21 May 2020 08:32 AM
Each node in a cluster communicates with all of the other nodes in the cluster at periodic intervals. This periodic communication, known as a heartbeat, circulates key information about host status and availability between the nodes in a cluster. Through this mechanism, the cluster determines which nodes are available and communicates configuration changes with other nodes in the cluster. If a node goes down for some reason, it will stop sending heartbeat packets to the other nodes in the cluster.
The cluster uses the heartbeat to determine if a node in the cluster is down. A heartbeat message from a given node contains its view of the current state of the cluster at the moment of the heartbeat was generated. The determination of a down node is based on a vote from each node in the cluster. In order to vote a node out of the cluster, there must be a quorum of nodes voting to remove a node.
A quorum occurs if more than 50% of the total number of nodes in the cluster (including any nodes that are down) vote the same way. The voting that each host performs is done based on how long it has been since it last had a heartbeat from the other node. If at least half of the nodes in the cluster determine that a node is down, then that node is disconnected from the cluster. The wait time for a host to be disconnected from the cluster is typically considerably longer than the time for restarting a host, so restarts should not cause hosts to be disconnected from the cluster (and therefore they should not cause forests to fail over).
There are group configuration parameters to determine how long to wait before removing a node (for details, see XDQP Timeout, Host Timeout, and Host Initial Timeout Parameters).
Each node in the cluster continues listening for the heartbeat from the disconnected node to see if it has come back up, and if a quorum of nodes in the cluster are getting heartbeats from the node, then it automatically rejoins the cluster.
The heartbeat mechanism allows the cluster to recover gracefully from things like hardware failures or other events that might make a host unresponsive. This occurs automatically, without any human intervention; machines can go down and automatically come back up without requiring intervention from an administrator.

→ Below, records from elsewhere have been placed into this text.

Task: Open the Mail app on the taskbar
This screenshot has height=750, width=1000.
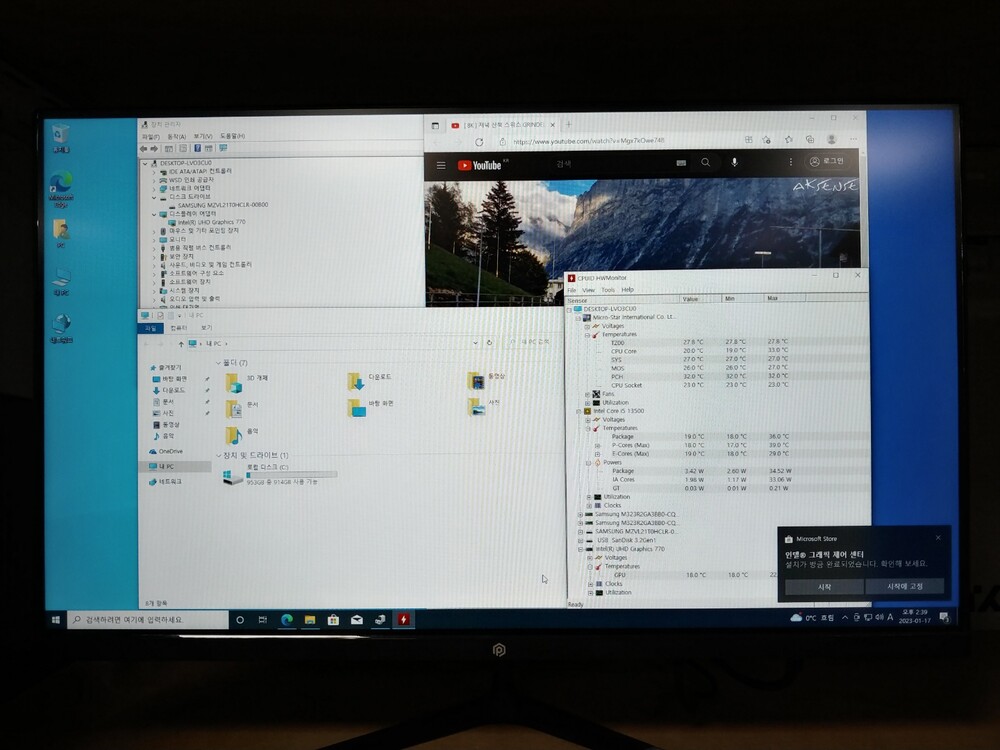Action: tap(357, 620)
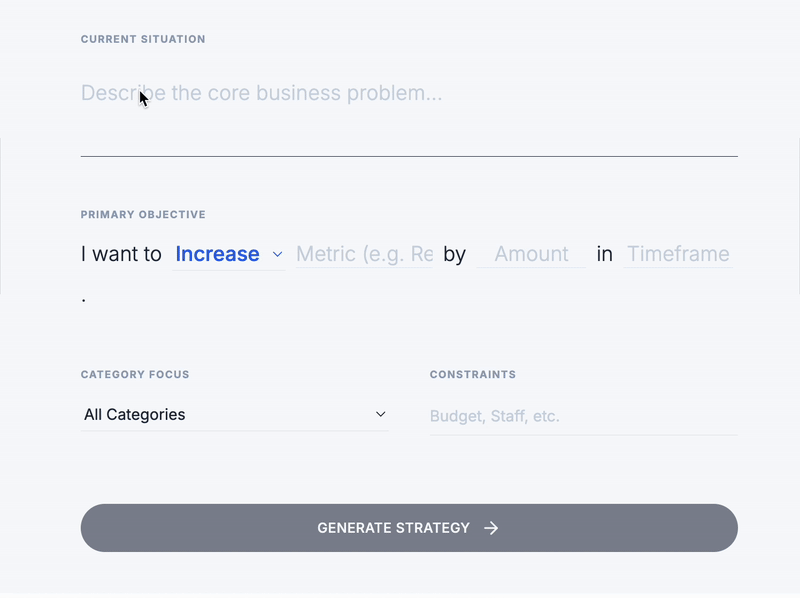Click the word "by" before Amount

(455, 254)
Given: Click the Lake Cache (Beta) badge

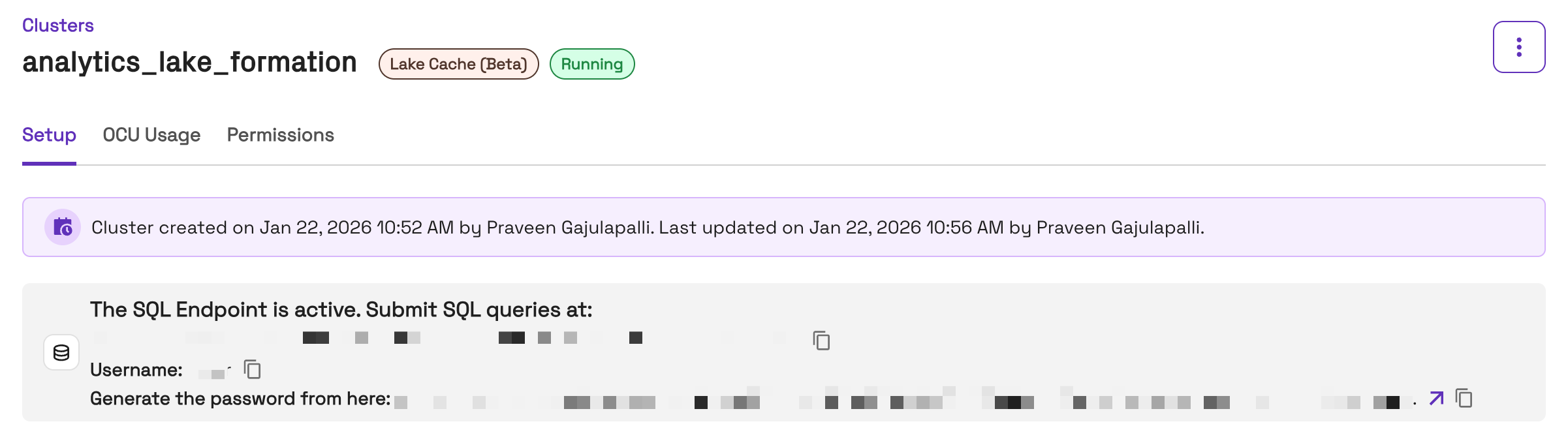Looking at the screenshot, I should [x=458, y=64].
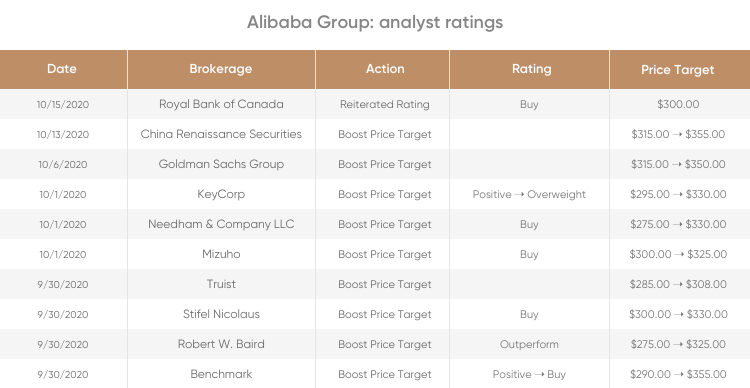This screenshot has height=388, width=750.
Task: Click the Positive → Overweight rating cell
Action: (x=529, y=194)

Hosts with Content Forests
If the node that goes down hosts content in a forest, then the database to which that forest belongs will go offline until the forest either comes back up or is detached from the database.
If you have failover enabled and configured for the forest whose host is removed from the cluster, the forest will attempt to fail over to a secondary host (that is, one of the secondary hosts will attempt to mount the forest). Once that occurs, the database will come back online.
For shared disk failover, there is an additional failover criteria that could prevent a forest from failing over. The forest's label file is updated regularly by the host that is managing the forest. To avoid data corruption of the data on the shared file system, the forest will not fail over when the forest is being actively managed - i.e. the forest's label file time stamp is checked to ensure that the forest is not currently being actively managed. This could occur in the situation where a host is isolated from the other nodes in the cluster, but still can access the forest data (on shared disk).
Tips for Handling Failover on A Busy Cluster
This Knowledgebase Article contains a good discussion about how to handle failover that is occuring frequently when your cluster hosts sometimes are too busy to respond in a timely manner. The section on "Improving the situation" contains step-by-step instructions for group and database settings that are tuned for a very busy cluster.